7. Here is some. The dancing bee doles out food upon request.
         Units 2 through 5 would overlap. The attention-getting sound precedes the dance, as well as participating in it. (It is thus indistinguishable from unit 4.) The information imparted does not appear in sentences, as we would expect in English, but as a structured list of facts. English sentences for this exchange might be:
         “Hey guys! I found a really good food source, 1000 meters away at a 45-degree angle.”
         “May I have some?”
         “Here’s some.”
         Here grammar, though minimal, does exist. More importantly, it could not be eliminated without adversely affecting or altering the meaning or the intent of the communication. If a human attempted to communicate by stringing sets of facts together, as described in the waggle dance example, they would likely be misunderstood (unless the context dictated such a listing of facts). Bees, on the other hand, appear to have no problem accepting a list of facts, and do so without exception.

         Because the bee language conveys a limited set of information, it also fails the criterion of unboundedness. Human languages allow us to express virtually anything we can think or feel. We are also quite capable of describing topics and abstractions that we do not or cannot completely understand (such as infinity, for instance).
         It may be argued that the reality of the bee becomes bounded because it consists primarily of food-related tasks and that bees thus cannot communicate beyond this reality. The problem with this argument is that bees also make honeycombs, lay eggs, cool off the hive (by fanning), sting, and engage in a number of other non-food-related activities (Frisch 1967). No evidence could be found that communication as sophisticated as the waggle dance exists to “talk” about these other activities.

         Bee language is not a learned phenomenon, but appears genetically predetermined.
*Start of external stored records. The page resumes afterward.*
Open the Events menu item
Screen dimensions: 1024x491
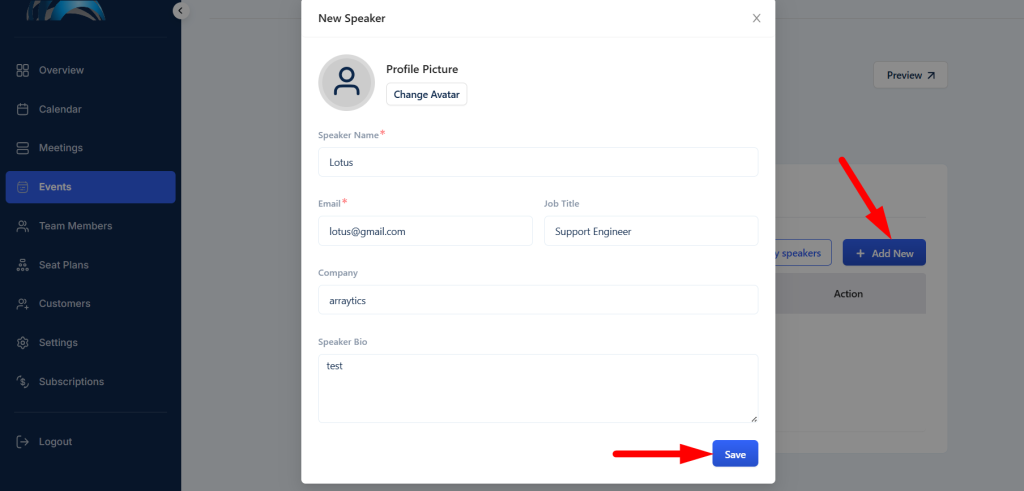tap(91, 187)
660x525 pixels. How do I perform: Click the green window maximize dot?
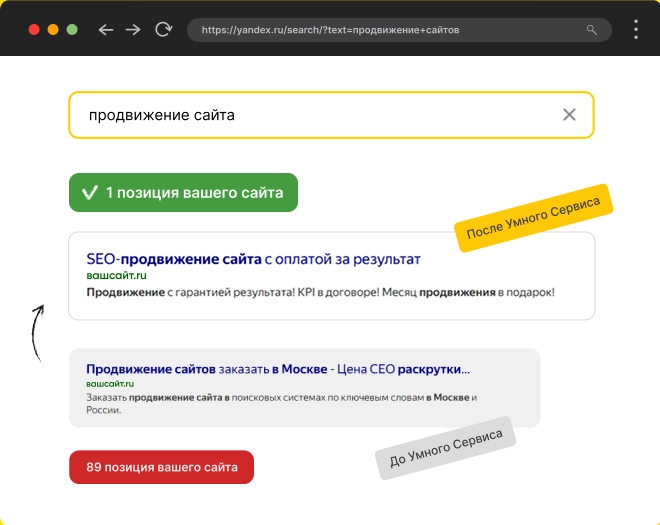72,30
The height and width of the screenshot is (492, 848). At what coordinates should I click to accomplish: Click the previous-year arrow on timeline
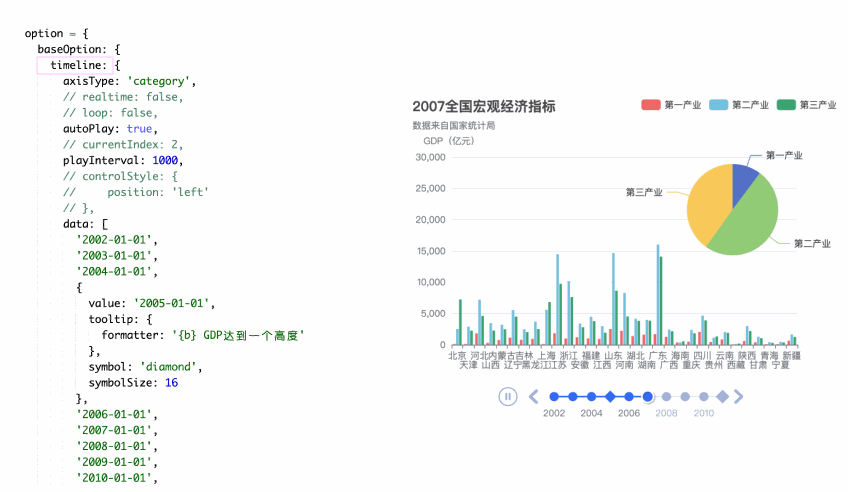click(x=534, y=397)
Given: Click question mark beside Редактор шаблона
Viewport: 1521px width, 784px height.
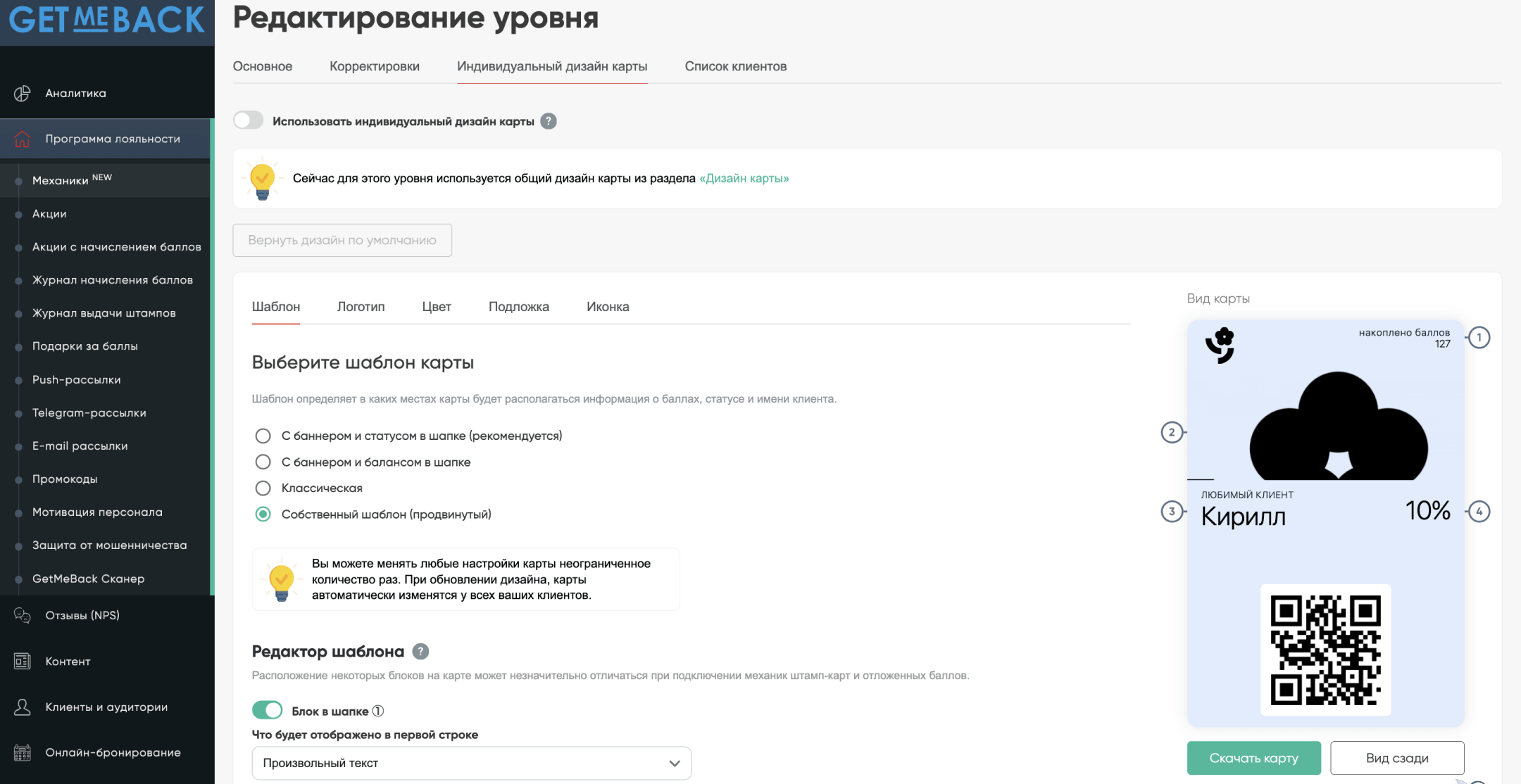Looking at the screenshot, I should [420, 652].
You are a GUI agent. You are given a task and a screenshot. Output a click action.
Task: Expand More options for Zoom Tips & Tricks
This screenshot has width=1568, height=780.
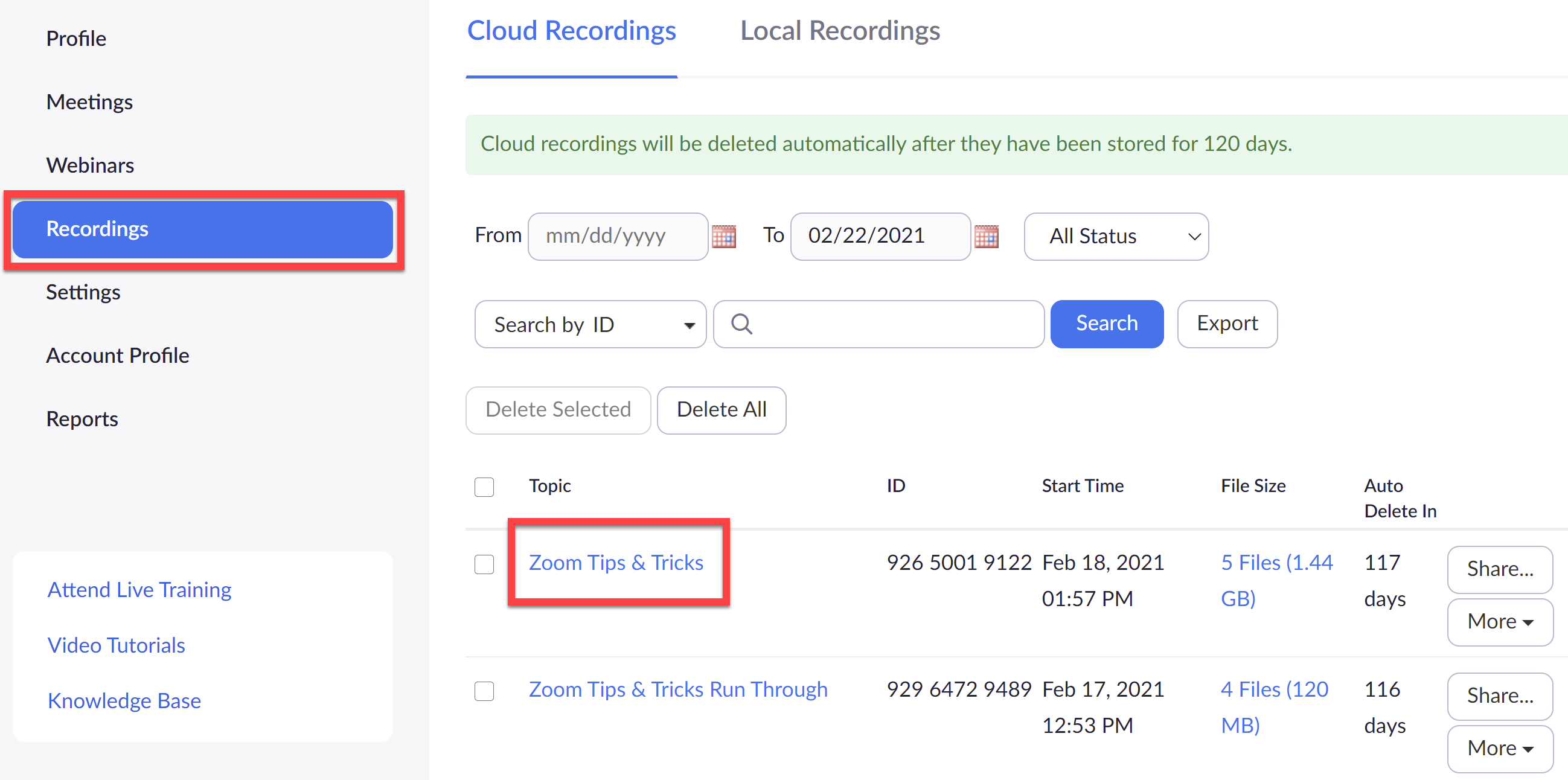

As Rosin (1992:83) aptly points out, “[H]oneybee dances, which are neither learned from experienced dancers nor discovered in a crude manner and perfected through practice, must be instinctive (i.e., genetically predetermined).” In other words, bees do not go through a period of language acquisition as humans do, but are able to use their language as soon as they can forage.


         It is obvious that the waggle dance of the honeybee constitutes a sophisticated form of communication. The waggle dance, however, does not meet several key criteria of human languages: grammar, unboundedness, and learnability. It cannot, therefore, be called a “language” in the sense of a human language, but can only be considered a sophisticated form of communication.
         This conclusion in no way belittles the evolutionary achievement of the honeybee waggle dance, nor the uniqueness of this achievement. It is profound that the honeybee, with a mere 800,000 neurons (Weiss 1989), compared with our 2 trillion, has evolved such a highly sophisticated form of communication. It is also humbling that bees come remarkably close to possessing something that many would describe as a uniquely human capacity, the ability to use language.


1 These criteria were derived in part from my own course of study (and thus constitute common knowledge in the field of linguists), and also from Akmajian, et al. (1990:5-9).
2 Caplan (1987:43-133) presents good arguments in favor of localization of language function in humans and the innateness of language ability arising therefrom.
3 R. Rosin is a major opponent of the dance “language” school, favoring instead the odor-search paradigm. This paradigm states that bees primarily rely on odor stuck to their bodies for recruitment to food sources (Wenner 1990:73-89). Other sources of R. Rosin’s arguments can be seen in Rosin (1992) and Wenner (1990:240-50).
4 Frisch (1967) was used as the source for determining these units. His is still the most definitive source on the structure of the waggle dance.
5 The related species Apis florea nests outside. Apparently because it can use visual cues, it does not use sound in its dialect of the waggle dance (Kirchner 1994:80).
6 The Michelsen bee actually was tested in situations that violated some of these rules (Kirchner 1994:80).